Nossa Opinião: A Faria Lima das telecomunicações
A Brigadeiro Faria Lima, em São Paulo, não é apenas uma avenida: é o símbolo da burguesia e da elite financeira nacional. A recente Operação Carbono Oculto, do governo federal, revelou a parceria entre parte dessa elite e o crime organizado. A subsecretária da Receita Federal, Andrea Chaves, foi direta: “a Faria Lima tem fundos legítimos e é isso que se espera. Mas identificamos 40 ligados ao crime organizado.”
Com ou sem ligação direta com o crime, a elite brasileira sempre representou atraso, escravidão e exploração. Foi assim na reforma trabalhista de 2017, que precarizou ainda mais a vida dos trabalhadores, mesmo em um cenário de aumento de produtividade. Foi assim na defesa da escala 6×1.
E nas telecomunicações? A lógica não é diferente.
Na privatização do Sistema Telebrás vimos o jogo claro da elite: favorecimento a grupos privados, destruição das pesquisas nacionais em telecomunicações, terceirização da força de trabalho e aviltamento salarial.
O ápice desse processo é a destruição da Oi, a maior operadora nacional, e o favorecimento da V.tal, leia-se BTG Pactual. Enquanto a Oi era conduzida de forma desastrosa por fundos especulativos norte-americanos, o grupo V.tal crescia silenciosamente: ficou com a rede de fibra óptica da Oi, com sua base de clientes e até com os bens reversíveis, patrimônio público por definição.

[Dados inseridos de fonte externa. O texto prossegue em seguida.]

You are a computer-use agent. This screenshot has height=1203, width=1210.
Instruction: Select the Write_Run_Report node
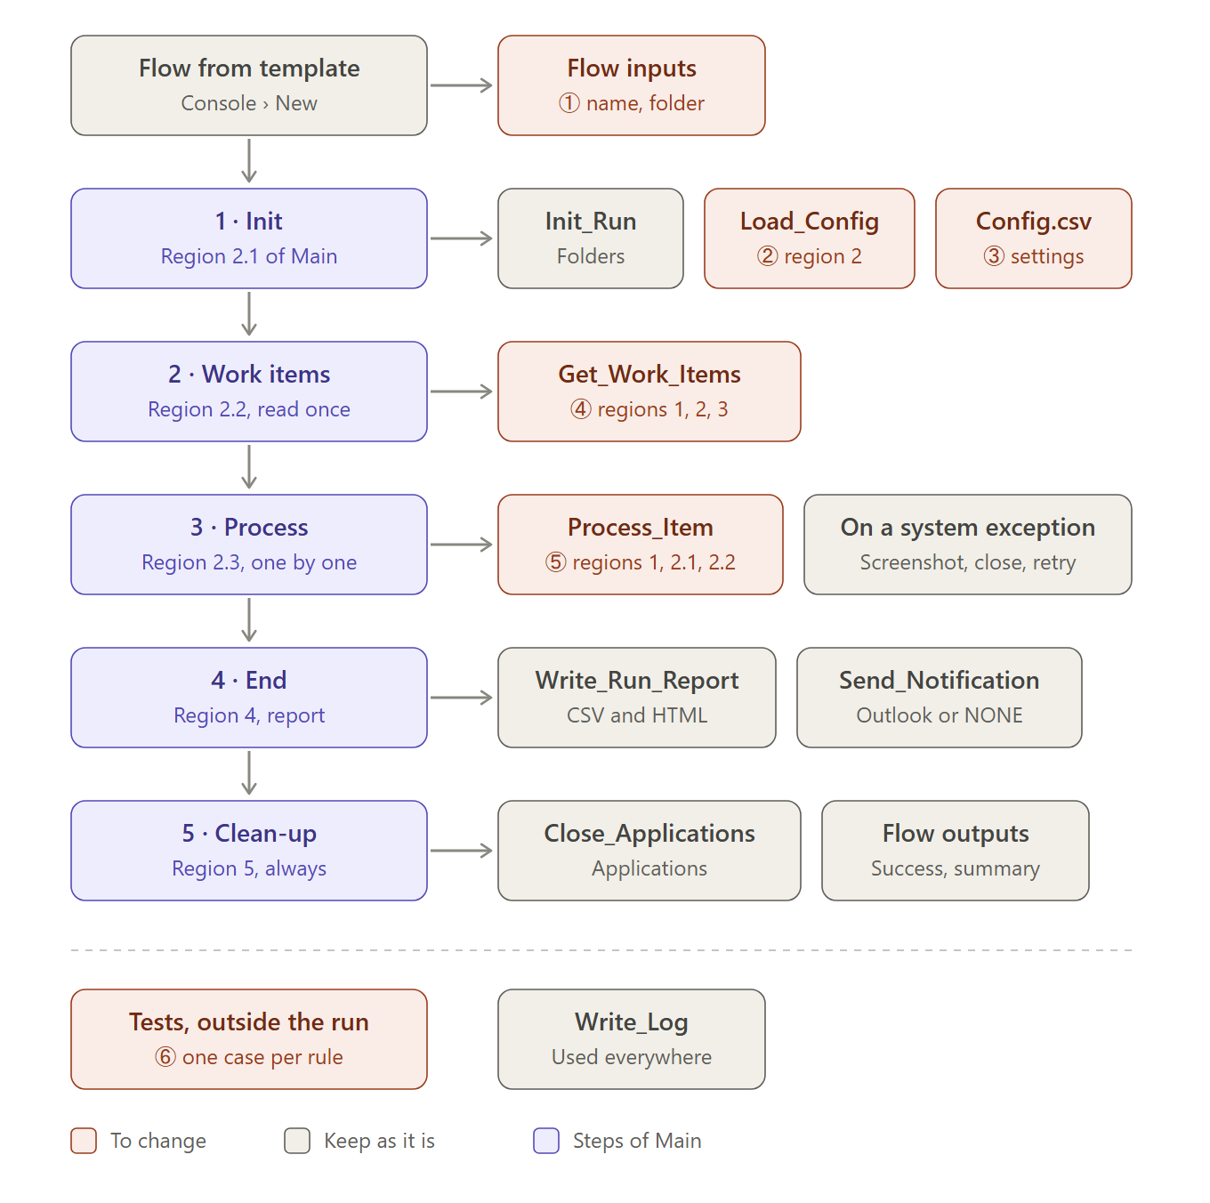pos(637,698)
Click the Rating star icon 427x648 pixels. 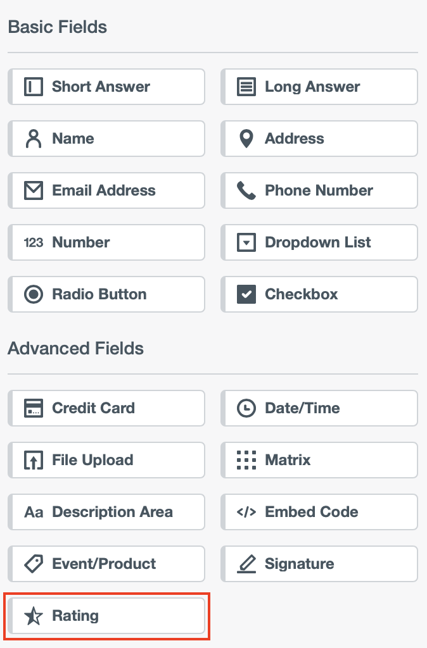coord(33,616)
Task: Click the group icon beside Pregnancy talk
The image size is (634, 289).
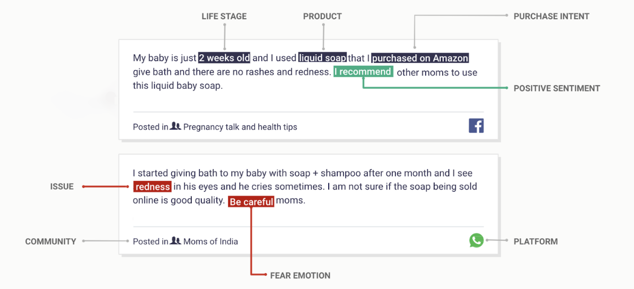Action: coord(176,126)

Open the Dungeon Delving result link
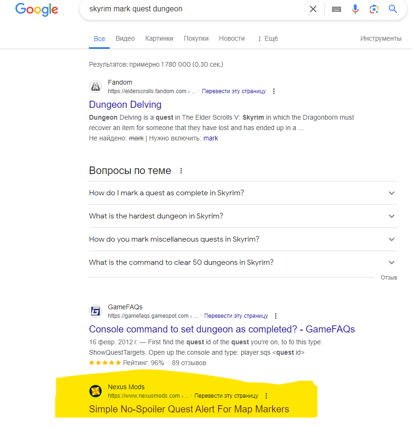125,105
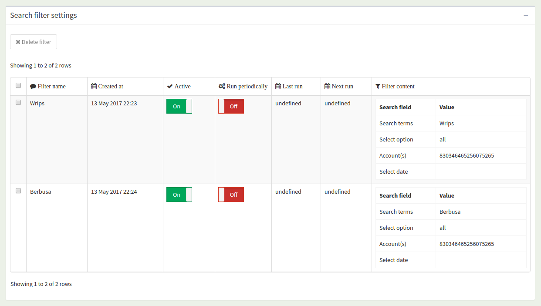This screenshot has height=306, width=541.
Task: Click the calendar icon in Created at header
Action: click(93, 86)
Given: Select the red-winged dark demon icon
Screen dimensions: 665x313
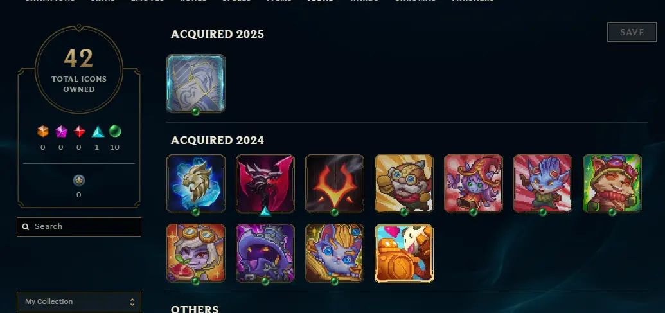Looking at the screenshot, I should point(265,184).
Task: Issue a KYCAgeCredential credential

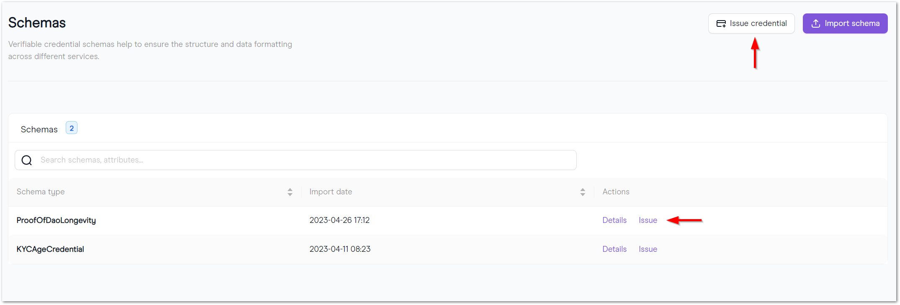Action: pos(648,249)
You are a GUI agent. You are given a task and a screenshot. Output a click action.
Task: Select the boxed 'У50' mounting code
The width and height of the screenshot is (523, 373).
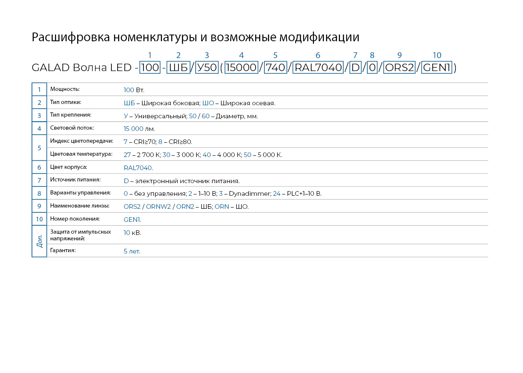207,68
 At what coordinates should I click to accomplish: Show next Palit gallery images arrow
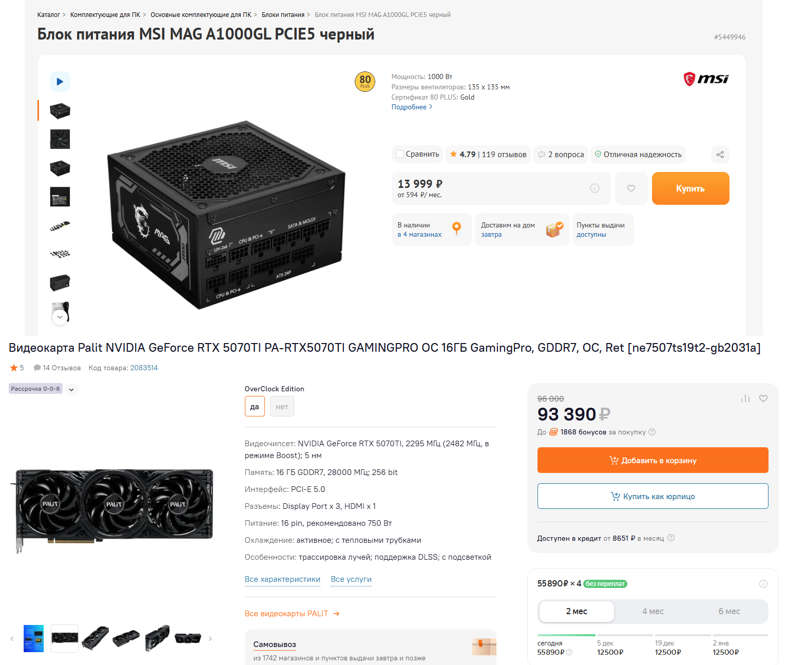(210, 639)
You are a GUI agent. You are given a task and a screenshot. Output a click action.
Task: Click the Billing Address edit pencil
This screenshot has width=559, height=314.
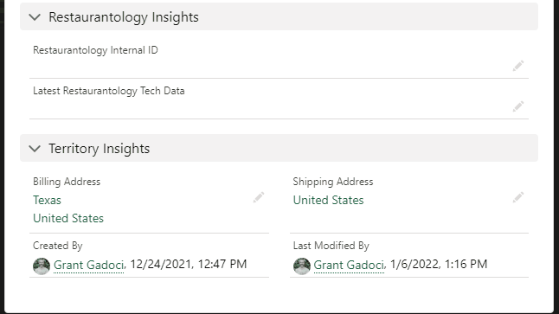pyautogui.click(x=259, y=197)
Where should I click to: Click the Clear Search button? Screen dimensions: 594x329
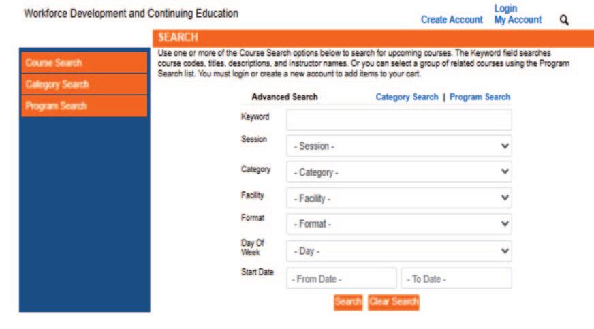[x=394, y=301]
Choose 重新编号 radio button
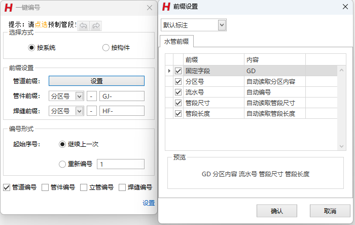 [x=62, y=164]
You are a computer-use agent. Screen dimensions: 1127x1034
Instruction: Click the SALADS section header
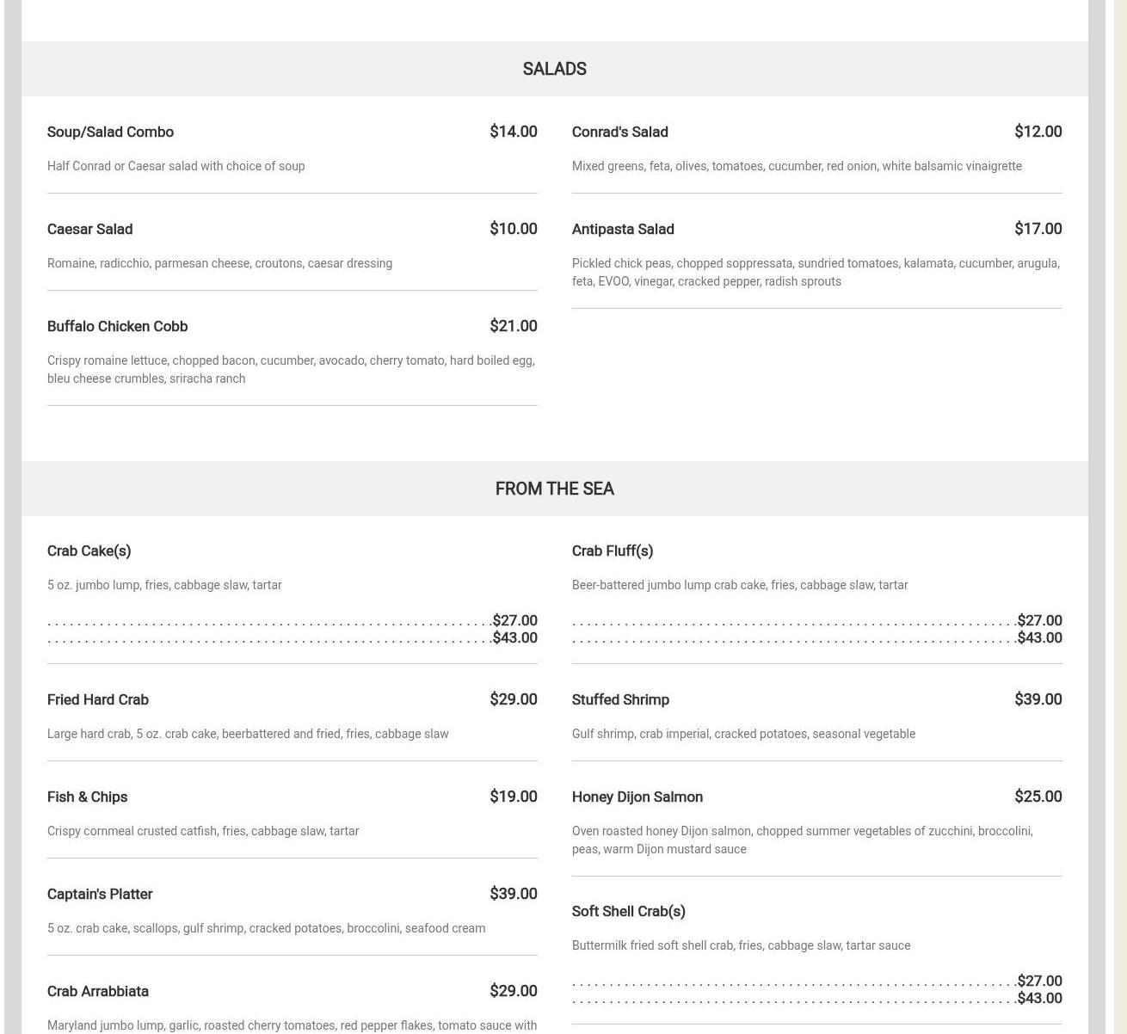(554, 69)
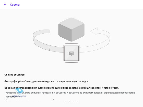143x107 pixels.
Task: Click the large gray cube illustration
Action: [x=72, y=30]
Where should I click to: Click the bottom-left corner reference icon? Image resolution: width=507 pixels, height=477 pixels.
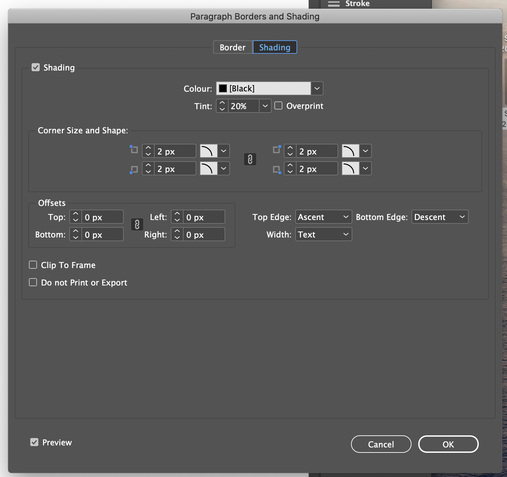pyautogui.click(x=134, y=169)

Todo esse processo precisa ser investigado. Como se deu a ascensão meteórica do BTG no setor de telecomunicações? Quais foram os mecanismos de esvaziamento e liquidação da Oi?
Não podemos aceitar a Faria Lima das telecomunicações — um modelo de entrega de patrimônio público, exploração do trabalho e concentração de riqueza.